__PROBLEM REQUIREMENTS__
Reproduce word for word the stretch of the patch discussion from "I like the idea." through "hook into this.".

__READING TEXT__

#####

[PATCH RFC] repair: add mechanism to convert/upgrade a repo in place

Pierre-Yves David pierre-yves.david at ens-lyon.org
Tue Feb 23 09:26:24 EST 2016



On 02/16/2016 12:47 AM, Gregory Szorc wrote:
> # HG changeset patch
> # User Gregory Szorc <gregory.szorc at gmail.com>
> # Date 1455580051 28800
> #      Mon Feb 15 15:47:31 2016 -0800
> # Node ID d65feeab5bc118778d9523e7df44fe38804046ce
> # Parent  a3fcea8d55f7c2b3e9d83c00cbe303890a906775
> repair: add mechanism to convert/upgrade a repo in place
>
> Pierre-Yves wants a debug command to "upgrade" repositories to
> generaldelta. Taking a step backward, upgrading a repository to
> generaldelta is a subset of the general task of adding a new
> requirement to an existing repository.

Bitbucket would be delighted to have it.

> This patch begins the implementation of a generic, in-place
> repository "upgrade" mechanism that can be performed on a live
> repo with minimal downtime (as opposed to `hg clone` which
> doesn't take out a lock on the source repo and therefore is
> susceptible from repositories gaining new data while operating
> on them).

I like the idea. This is a smart trick.

> It basically creates a new, empty repo and then iterates over all
> store files from the old repository and copies them, applying any
> requirements differences along the way. Not only will non-gd repos
> get converted to gd, but fncache and dotencode will be added as well,
> assuming they haven't been disabled.
>
> This patch is RFC quality. We need tests. We also need to consider
> how extensions need to hook into this.

I like the idea! (even if I've multiple feedback on current 
implementation). What's your plan for extensions hooking?

> diff --git a/mercurial/commands.py b/mercurial/commands.py
> --- a/mercurial/commands.py
> +++ b/mercurial/commands.py
> @@ -3516,16 +3516,26 @@ def debugsuccessorssets(ui, repo, *revs)
>               if succsset:
>                   ui.write('    ')
>                   ui.write(node2str(succsset[0]))
>                   for node in succsset[1:]:
>                       ui.write(' ')
>                       ui.write(node2str(node))
>               ui.write('\n')
>
> + at command('debugupgraderepo')
> +def debugupgraderepo(ui, repo):
> +    """upgrade a repository to use different features
> +
> +    During the upgrade, errors may be encountered when reading from the
> +    repository. This command should therefore not be executed on live
> +    repositories.
> +    """
> +    repair.upgraderepo(repo)
> +
>   @command('debugwalk', walkopts, _('[OPTION]... [FILE]...'), inferrepo=True)
>   def debugwalk(ui, repo, *pats, **opts):
>       """show how files match on given patterns"""
>       m = scmutil.match(repo[None], pats, opts)
>       items = list(repo.walk(m))
>       if not items:
>           return
>       f = lambda fn: fn
> diff --git a/mercurial/repair.py b/mercurial/repair.py
> --- a/mercurial/repair.py
> +++ b/mercurial/repair.py
> @@ -4,24 +4,28 @@
>   # Copyright 2007 Matt Mackall
>   #
>   # This software may be used and distributed according to the terms of the
>   # GNU General Public License version 2 or any later version.
>
>   from __future__ import absolute_import
>
>   import errno
> +import stat
>
>   from .i18n import _
>   from .node import short
>   from . import (
>       bundle2,
>       changegroup,
>       error,
>       exchange,
> +    localrepo,
> +    revlog,
> +    scmutil,
>       util,
>   )

#####

__SUPPLIED INFORMATION__
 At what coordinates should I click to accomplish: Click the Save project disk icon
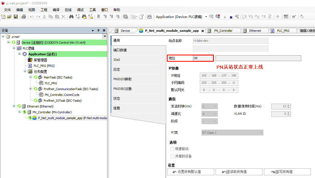tap(16, 17)
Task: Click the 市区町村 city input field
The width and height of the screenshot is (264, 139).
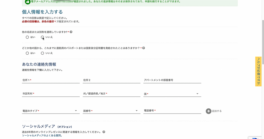Action: pos(51,94)
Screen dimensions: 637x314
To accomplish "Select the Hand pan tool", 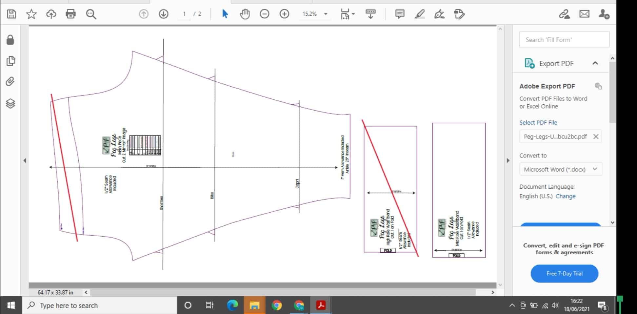I will pos(245,14).
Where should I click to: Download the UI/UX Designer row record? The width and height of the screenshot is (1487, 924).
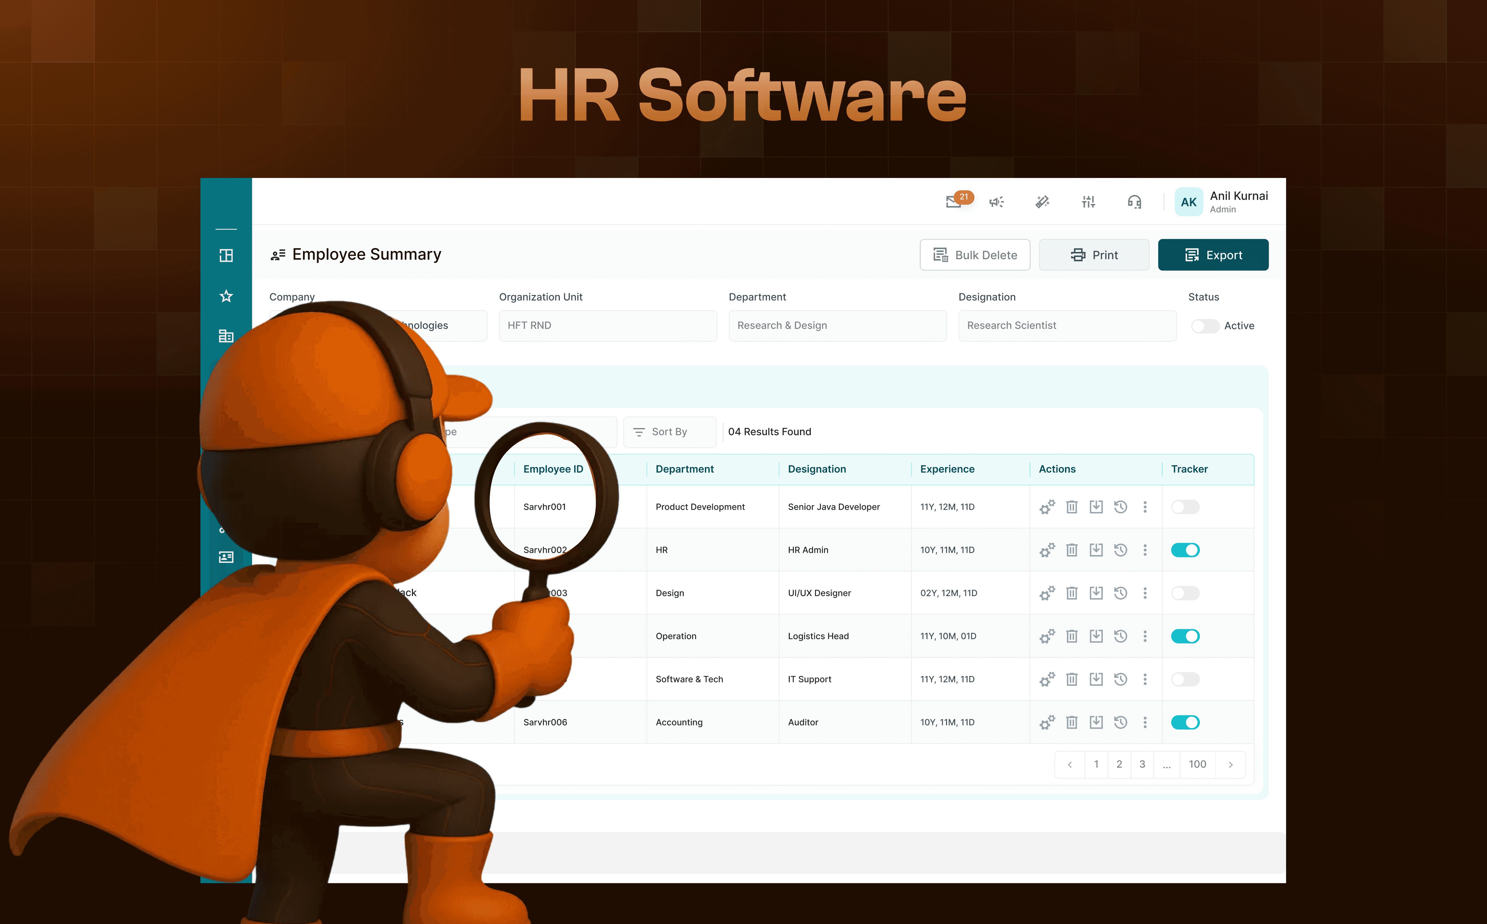[x=1096, y=593]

#####

__OUTPUT BELOW__
I like the idea. This is a smart trick.

> It basically creates a new, empty repo and then iterates over all
> store files from the old repository and copies them, applying any
> requirements differences along the way. Not only will non-gd repos
> get converted to gd, but fncache and dotencode will be added as well,
> assuming they haven't been disabled.
>
> This patch is RFC quality. We need tests. We also need to consider
> how extensions need to hook into this.